Un professeur de technologie dans un collège du Nord est poursuivi en correctionnelle pour avoir asséné une gifle à un élève de onze ans au cours d'un incident au cours duquel l'élève l'aurait traité de « connard ».
Cette affaire, qui ne décolle pas du niveau du fait divers, fait beaucoup parler d'elle. D'abord par les circonstances qui l'ont suivi : le père de l'élève, gendarme de profession, a été convoqué après l'incident et s'est présenté en uniforme. Il a aussitôt porté plainte et l'enseignant a été placé en garde à vue pendant 24 heures et sera jugé le 27 mars prochain. On voit tout de suite les ingrédients de la polémique : l'enseignant insulté est celui qui est poursuivi, le père gendarme fait soupçonner la collusion des gens de justice, bref, la victime est poursuivi et le garnement est présenté comme la victime. Solidarité des enseignants, et semble-t-il d'une bonne part de l'opinion publique qui n'aime rien plus que l'idée que les enfants des autres se prennent des baffes.
Les faits ne sont pas contestés par l'enseignant, qui déclare à la presse avoir été « impulsif » et que le coup était « parti tout seul ».
Revoyons les faits sous l'angle juridique.
En France, l'éducation est une obligation depuis l'age de six ans jusqu'à l'age de 16 ans : art. L.131-1 du Code de l'Education.
C'est une obligation qui pèse sur les enfants mineurs, contrairement à l'idée reçue qui veut que les mineurs baignent dans un doux cocon d'irresponsabilité et d'immunité aux obligations. Cette obligation se compose d'une obligation d'assiduité, d'accomplissement du travail donné et de respect des règles de l'établissement : c'est l'article L.511-1 du code de l'éducation.
Les enseignants tirent de ce règlement intérieur une autorité de police et une autorité disciplinaire : leurs consignes pour l'organisation des cours doivent être respectées, faute de quoi ils peuvent exclure un élève d'un cours, qui n'est pas une sanction disciplinaire mais vise à rétablir l'ordre dans la classe (l'attitude ayant conduit à l'exclusion pouvant donner lieu à des sanctions disciplinaires) ou mettre en mouvement une action disciplinaires pour voir prononcée une des mesures prévues par le même règlement intérieur.

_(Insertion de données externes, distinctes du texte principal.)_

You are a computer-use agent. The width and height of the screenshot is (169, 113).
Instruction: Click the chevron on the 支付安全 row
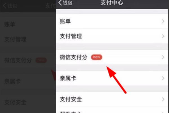coord(163,99)
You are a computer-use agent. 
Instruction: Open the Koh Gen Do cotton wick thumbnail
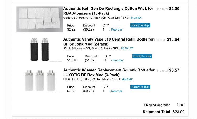(39, 19)
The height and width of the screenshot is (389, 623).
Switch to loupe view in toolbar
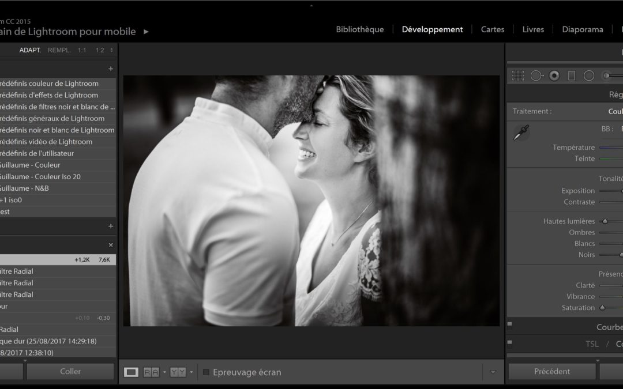132,372
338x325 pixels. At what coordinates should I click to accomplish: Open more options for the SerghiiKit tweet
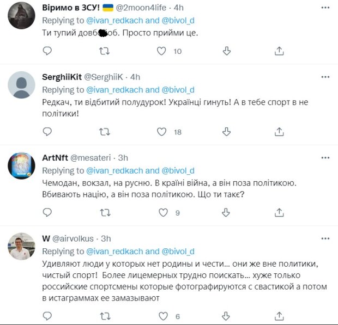[325, 76]
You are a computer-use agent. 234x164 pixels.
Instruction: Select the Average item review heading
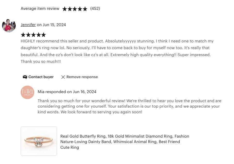click(40, 9)
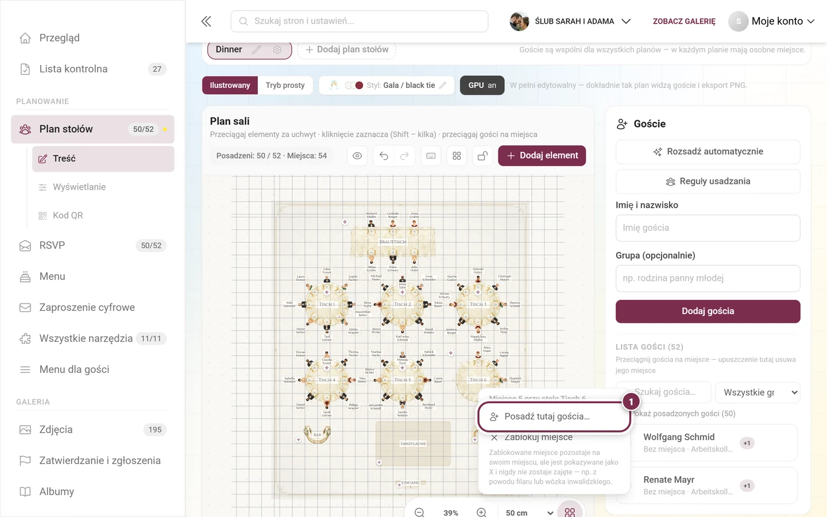
Task: Click the Imię gościa name field
Action: (708, 228)
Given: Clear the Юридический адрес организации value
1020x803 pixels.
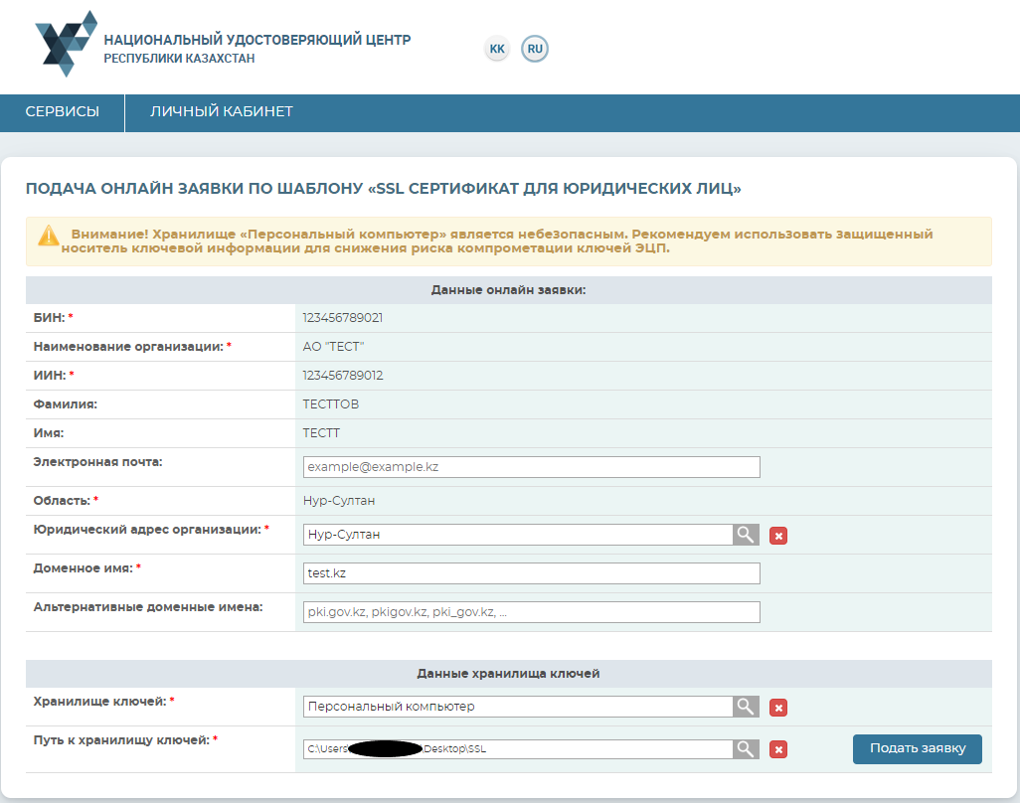Looking at the screenshot, I should [x=779, y=536].
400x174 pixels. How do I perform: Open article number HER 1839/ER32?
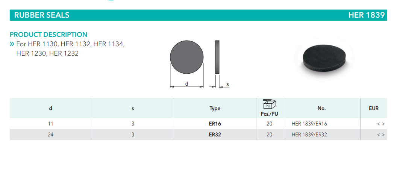(312, 135)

On en distingue deux ordres : pour les faits les moins graves, ce sont des punitions, prévues par une circulaire du 11 juillet 2000 (le texte se situe après le décret), article 2.2 :
Considérées comme des mesures d'ordre intérieur, elles peuvent être prononcées par les personnels de direction, d'éducation, de surveillance et par les enseignants ; elles pourront également être prononcées, sur proposition d'un autre membre de la communauté éducative, par les personnels de direction et d'éducation.
La liste indicative ci-après peut servir de base à l'élaboration des règlements intérieurs des établissements :
- inscription sur le carnet de correspondance ;
- excuse orale ou écrite ;
- devoir supplémentaire assorti ou non d'une retenue [Les fameuses "colles" - NdEolas] ;
- exclusion ponctuelle d'un cours. Elle s'accompagne d'une prise en charge de l'élève dans le cadre d'un dispositif prévu à cet effet. Justifiée par un manquement grave, elle doit demeurer tout à fait exceptionnelle et donner lieu systématiquement à une information écrite au conseiller principal d'éducation et au chef d'établissement ;
- retenue pour faire un devoir ou un exercice non fait.
Pour les faits les plus graves, on parle de sanction, qui elles sont au nombre de quatre et sont prévues par un décret du 30 août 1985, article 3 :
Le règlement intérieur comporte un chapitre consacré à la discipline des élèves. Les sanctions qui peuvent être prononcées à leur encontre vont de l'avertissement et du blâme à l'exclusion temporaire ou définitive de l'établissement ou de l'un de ses services annexes. La durée de l'exclusion temporaire ne peut excéder un mois. Des mesures de prévention, d'accompagnement et de réparation peuvent être prévues par le règlement intérieur. Les sanctions peuvent être assorties d'un sursis total ou partiel. Il ne peut être prononcé de sanctions ni prescrit de mesure de prévention, de réparation et d'accompagnement que ne prévoirait pas le règlement intérieur.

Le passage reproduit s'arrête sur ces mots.